Many of our borrowers achieve savings of up to 30% of their total interest costs* over the life of their mortgage by choosing a simple interest mortgage.

These savings are achieved as follows: The simple interest mortgage provides for fixed monthly payments of principal allowing for a faster repayment of principal over the life of the mortgage.  The decrease of the principal balance is particularly noticeable in the early stages of the mortgage. 

Conversely, standard mortgages apply a blended rate based on an interest calculation using semi-annual compounding. As such, standard mortgages typically experience substantially less principal repayment during the early stages of the mortgage term, resulting in a significantly higher interest cost over the life of the mortgage.

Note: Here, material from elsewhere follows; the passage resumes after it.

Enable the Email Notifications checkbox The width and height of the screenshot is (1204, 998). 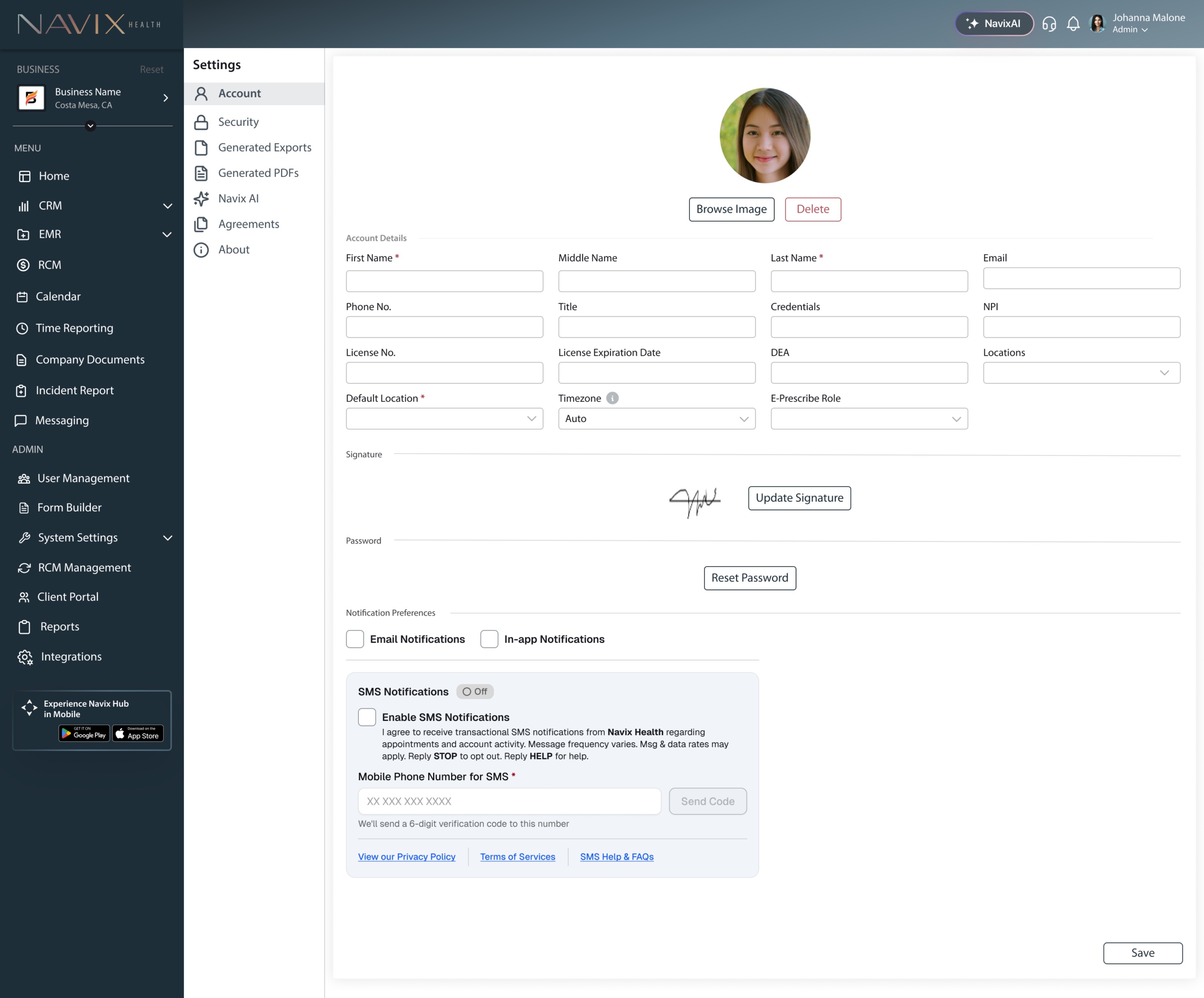click(355, 639)
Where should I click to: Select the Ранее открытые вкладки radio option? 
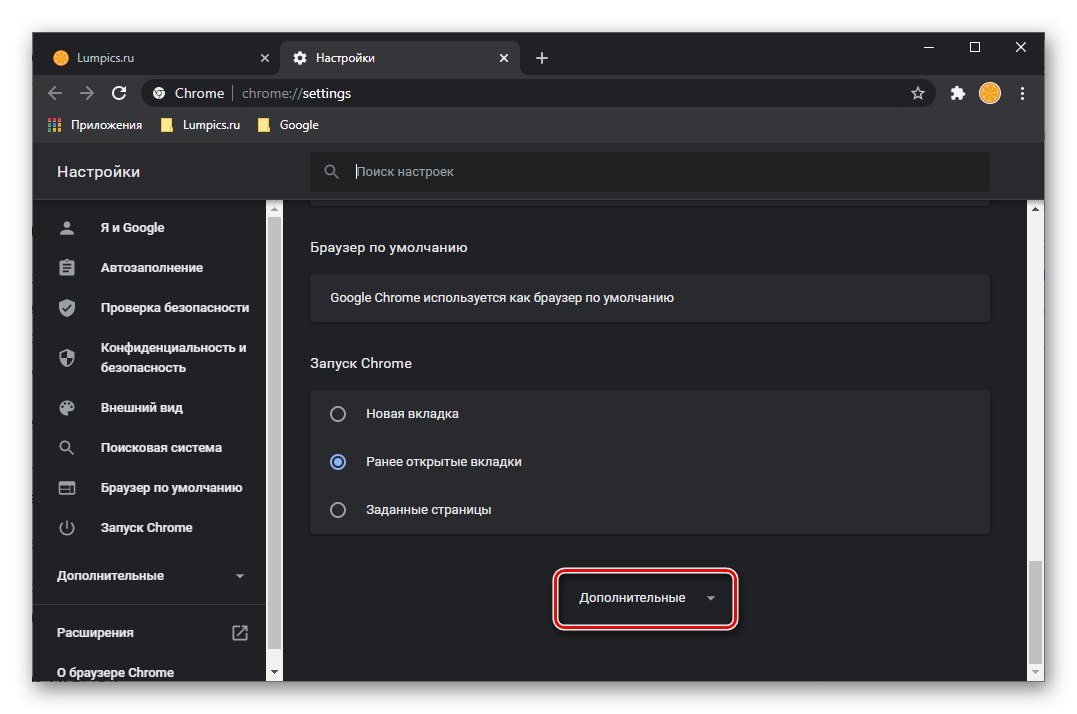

The simple interest mortgage does not compute interest on interest as is the case with a standard mortgage in which interest is typically compounded semi-annually.

Monthly payments, which are comprised of a fixed principal component plus interest, typically go down each month as interest costs decrease.

Principal Due = Mortgage Original Balance ÷ [by the # of months amortized] (usually 300).

Interest Due = Outstanding Principal Balance × [interest rate ÷ 365 days a year] × [# days since last payment]. Calculated daily.

The simple interest mortgage is simply that simple.

*Over comparable costs of a standard mortgage with fixed monthly payments of blended principal and interest, with semi-annual compounding, as commonly offered by Chartered Banks and other Canadian Financial Institutions.

Chart showing how simple interest works


Banks and mortgage lenders usually apply a compounded semi-annual rate, essentially applying interest onto interest (e.g. 5.50% interest rate becomes 5.58%).
Cost of borrowing $100,000 would be principal plus interest of $83,117.46 (5.50% interest rate) for a total of $183,117.46.  For the same mortgage at the Estonian (Toronto) Credit Union, the rate of 5.5% is applied as simple interest on the declining balance.  This results in a total cost of $168,089.75, saving the borrower $15,027.71 over the life of the mortgage!

Another simple analogy would be to compare the half-way point of a 25 year mortgage.  After 12.5 years, a borrower with a blended rate would have an outstanding principal balance of $66,334.06.  At the same half-way point, the principal balance for our borrower is exactly $50,000 or 50%.